● Wat te doen
**a)** Noteer voor elke genummerde vraag in de Kamervragen over het Wierdense Veld het woord waarmee die vraag begint.
**b)** Schrijf de Kamervragen over het Wierdense Veld verder na de laatste vraag, met dezelfde opbouw en toon.

● Aangeleverde tekst
▼

Vragen van het lid Boswijk (CDA) aan de Minister van Landbouw, Natuur en Voedselkwaliteit
over het bericht «Brussel maakte wél verslag van gesprek over Wierdense Veld» (ingezonden
4 oktober 2021).
Vraag 1
Bent u bekend met het bericht «Brussel maakte wél verslag van gesprek over Wierdense
Veld»?1
Vraag 2
Waarom gaf u in antwoord op eerdere schriftelijke vragen aan dat er geen verslag is,
terwijl nu blijkt dat er wel degelijk een verslag is gemaakt? Waarom heeft u dit gespreksverslag
niet bij de Europese Commissie opgevraagd en aan de Kamer doen toekomen?2
Vraag 3
Begrijpt u het belang van goede informatievoorziening voor de volksvertegenwoordiging
om het bestuur te controleren?
Vraag 4
Beseft u wat voorvallen zoals deze doen met het vertrouwen van burgers in de overheid
en het draagvlak voor het overheidsbeleid, in het bijzonder bij deze specifieke casus?
Vraag 5
Klopt het dat Nederland een andere interpretatie geeft aan Habitatrichtlijn artikel
6, dan de Europese Commissie en dat de Commissie de uitleg die Nederland hieraan geeft
niet deelt? Zo ja, waarin zit dit verschil in interpretatie exact? Welke uitleg geeft
de Commissie aan dit artikel en wat is uw eigen uitleg?

▲

● Gegevens
▼

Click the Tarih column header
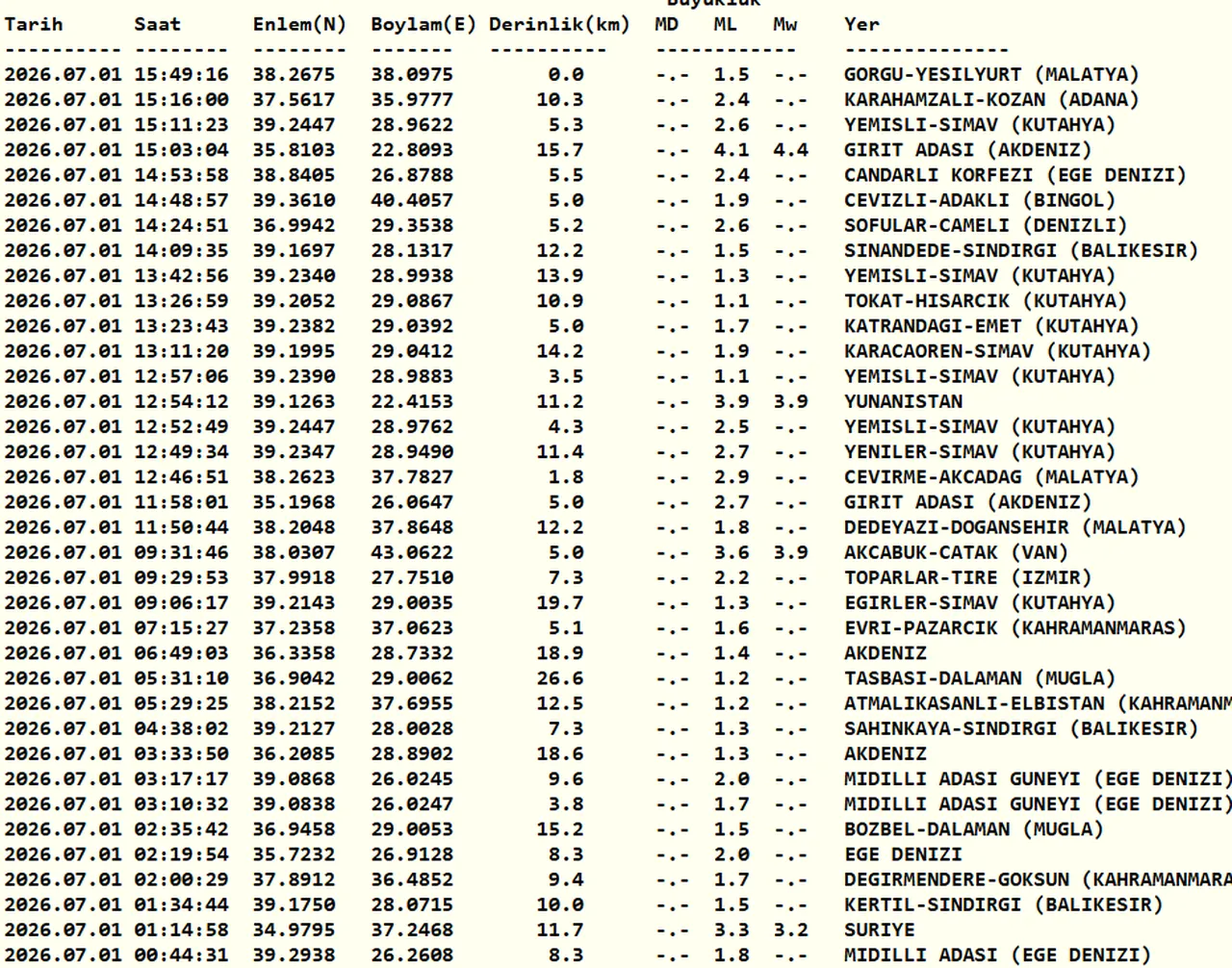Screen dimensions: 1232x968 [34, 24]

▲
▼

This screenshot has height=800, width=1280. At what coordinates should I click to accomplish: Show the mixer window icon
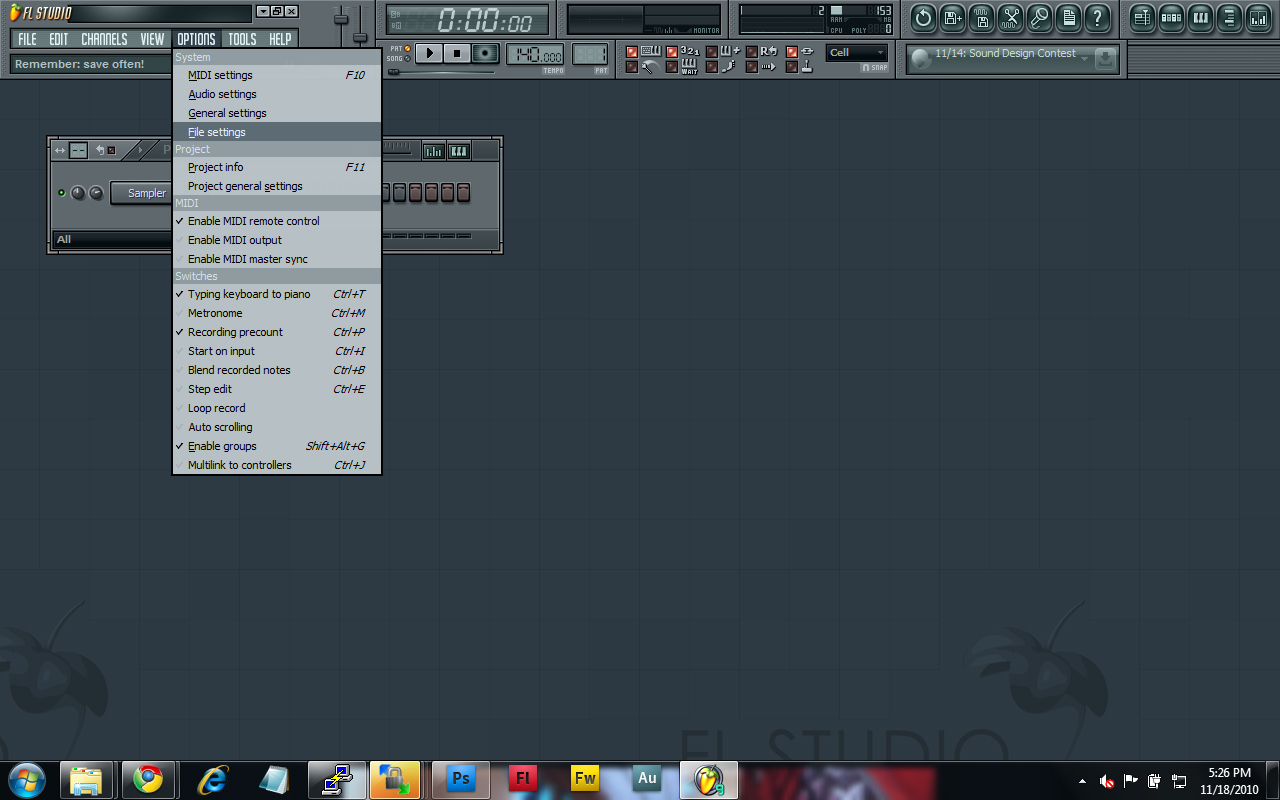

▲
▼

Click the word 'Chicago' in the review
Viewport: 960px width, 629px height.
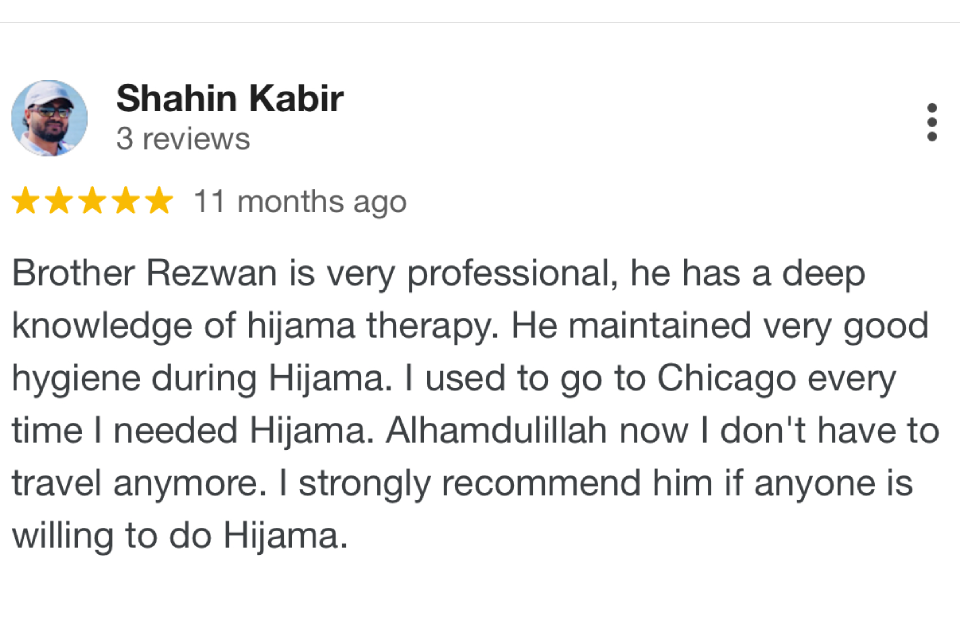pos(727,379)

▲

● Uitgewerkte opgaven
**a)**
Vraag 1: Bent
Vraag 2: Waarom
Vraag 3: Begrijpt
Vraag 4: Beseft
Vraag 5: Klopt

**b)**
Vraag 6
Klopt het dat uit het gesprekverslag blijkt dat er geen volledige wetenschappelijke
zekerheid verkregen is of te verkrijgen is over het succes van de voorgestelde ingrijpende
beheermaatregelen in Wierdense Veld?
Vraag 7
Waarom ziet Nederland, zoals te lezen is in het gespreksverslag, het dan pas na het
nemen van ingrijpende (en wetenschappelijke onzekere) maatregelen, zoals onder meer
de opkoop van omliggende landbouwgronden, als een «optie» om alsnog gebruik te maken
van de mogelijkheid van compensatie in de zin van artikel 6, lid 4 van de Habitatrichtlijn
in andere hoogveennatuurgebieden?
Vraag 8
Waarom kiest u er niet voor om al te compenseren voorafgaand aan het nemen van deze
ingrijpende en sociaaleconomisch onomkeerbare maatregelen, waarvan de uitkomsten ook
nog eens wetenschappelijk onzeker zijn?
Vraag 9
Is drinkwaterwinning niet per definitie een dwingende reden van groot openbaar belang
in de zin van artikel 6, lid 4 van de Habitatrichtlijn, zoals in het verslag genoemd?
Vraag 10
Waarom wil Nederland als lidstaat volgens het gespreksverslag dan toch per se in Wierdense
Veld eerst een pakket maatregelen blijven nemen die volgens hetzelfde gespreksverslag
qua uitkomst wetenschappelijk onzeker zijn en waarvan de resultaten ten gevolge van
de drinkwaterwinning door gebrek aan ecologische kennis onbekend zijn?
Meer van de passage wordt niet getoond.